Important rule No. 4 for DFDs: Label all data flows. If you can't give a data flow a reasonable name, odds are pretty good that you don't have a clear idea of what data is being represented by that flow line Repartition your system until all the flows can be logically named. And things like "Data" and "Information" do not in themselves constitute reasonable names, so don't think you can be sloppy at this stage.

Some DFD conventions allow you to leave a data flow unlabeled if and only if the flow is connected to a data store. In such cases, the flow label is assumed to be the same as the name of the store. Of course, if the flow is supposed to represent only a portion of the contents of the store, as we just saw, you'd better give it a separate name.
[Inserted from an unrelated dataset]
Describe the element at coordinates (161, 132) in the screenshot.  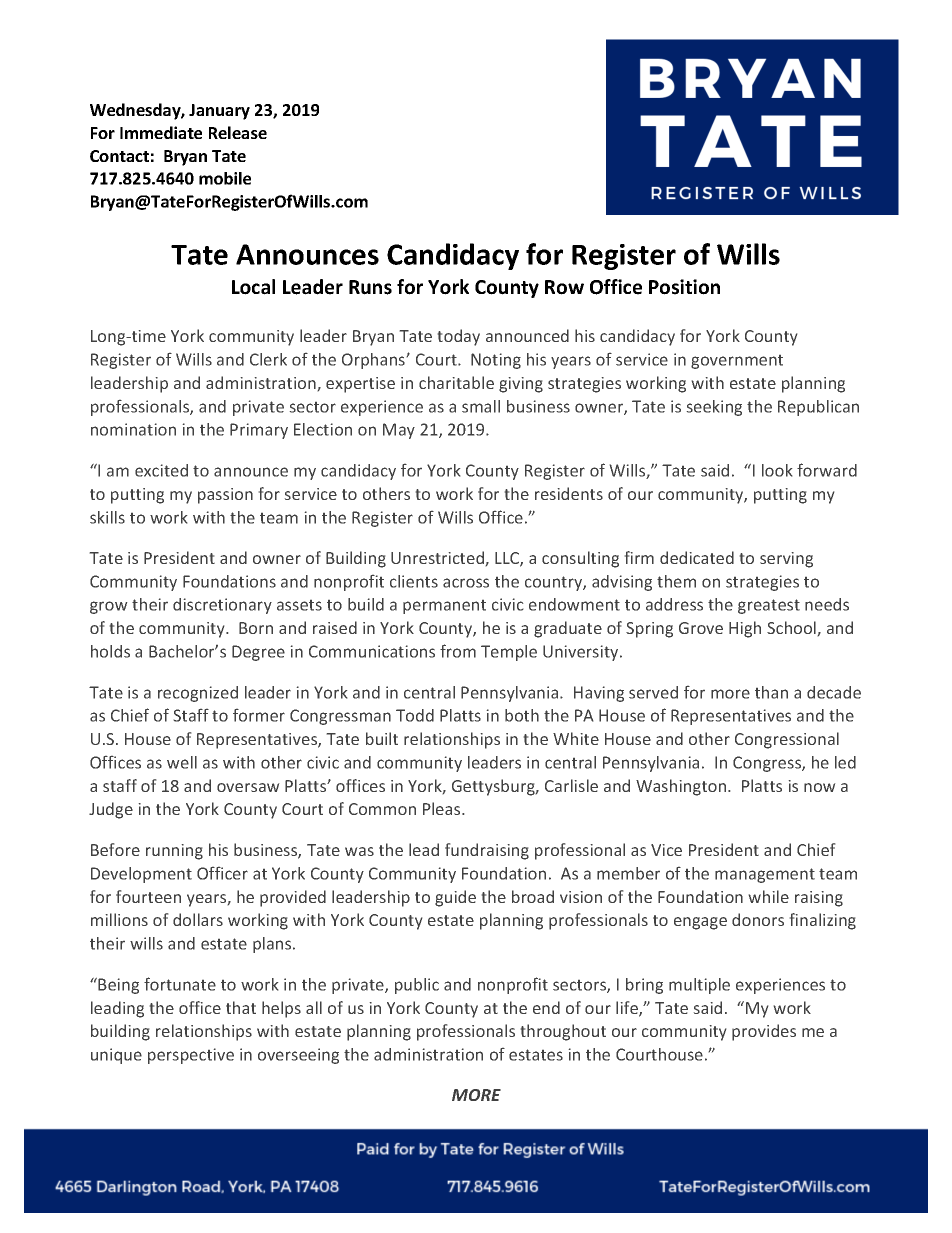
I see `Immediate` at that location.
In my DFDs, any unlabeled flow will indeed indicate that the flow name is the same as the name of the data store to which it is connected.

We'll leave data flow diagrams for now, but they'll be back. There are some other important rules for DFDs we still need to talk about.

Data Dictionary

Even in this tiny model of this little system, we have already introduced no less than six processes, three externals, six data stores and 18 data stores (if my count is correct). How in the world are we going to keep track of all these names and what they mean? And how are we going to keep track of things like the fact that the data flow Chemical Formulas is a part of the data store Reaction Info? We need another tool, called a "Data Dictionary." The name is pretty self-explanatory.

But, we don't have time to talk about data dictionaries today. Please tune in next time, when we'll continue our discussion of structured analysis and system specification. Once you learn about data dictionaries, your life will be transformed. Well, maybe that's a slight exaggeration, but it's certainly true that using these analysis and design tools will speed your metamorphosis from a casual programmer to a genuine software engineer.


The main reference for structured analysis and system specification is a book called (guess what) Structured Analysis and System Specification, by Tom DeMarco. If you think you'll use any of these methods, you definitely want to have this book!